Honorable mention: Gross profit margin is another solid metric to review. It’s done by taking gross revenue and subtracting the cost of goods sold (COGS).
3. Customer Lifetime Value (CLV)
You should also look at the customer lifetime value (CLV or sometimes LTV). Essentially, it’s the amount of profit each of your clients bring into your business (on average) over the time they buy goods/services from you (again, on average).
CLV is calculated after removing all expenses (like COGS and shipping). CLV calculations can be complex because of the multiple expenses involved, including marketing. It’s the perfect compliment to acquisition cost.
Example: If new customers have a $300 CAC and the average CLV is $1500, that’s a 5X return for each new client.
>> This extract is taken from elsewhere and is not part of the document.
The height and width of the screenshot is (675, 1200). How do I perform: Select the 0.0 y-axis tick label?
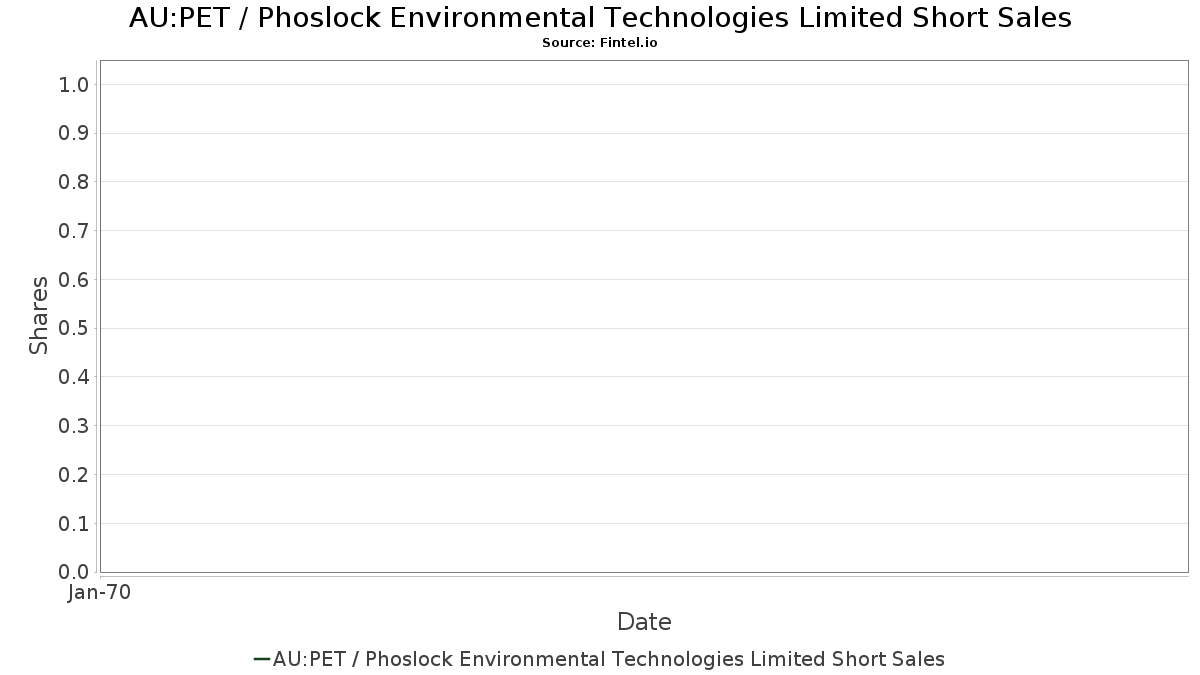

There are many ways of calculating CLV. If you’ve never tracked it, do a quick calculation by multiplying customer value with the average customer lifespan.
Combining these metrics (CLV:CAV) will give you a good idea:
- How much you should be spending to acquire customers and remain profitable
- Whether or not your pricing needs to be augmented
- How attractive your startup may be to investors
Honorable mention: Churn rate is a non-negotiable metric for Software-as-a-Service (SaaS) companies. If you’re in software, you likely already track it monthly.
4. Cash Flow
Another important but commonly overlooked metric is cash flow. You need to review cash flow statements — even if you’re not profitable. This metric shows how money moves in/out of your business. Cash flow is also important for business planning purposes, figuring out when you’ll be profitable and showing how responsibly the business is growing.
Quick Cash Flow Breakdown
Inflows occur in the form of revenues from selling goods and/or services, while outflows occur in the form of operational expenses. In a given month/quarter/year, it’s matching up what you bring in and compares it to what goes out.
Cash flow is also an important part of your accounting and bookkeeping process. And while financial documents like ledgers, journals and balance sheets are invaluable tools for recording business performance — tracking cash flow is critical to the future of your business.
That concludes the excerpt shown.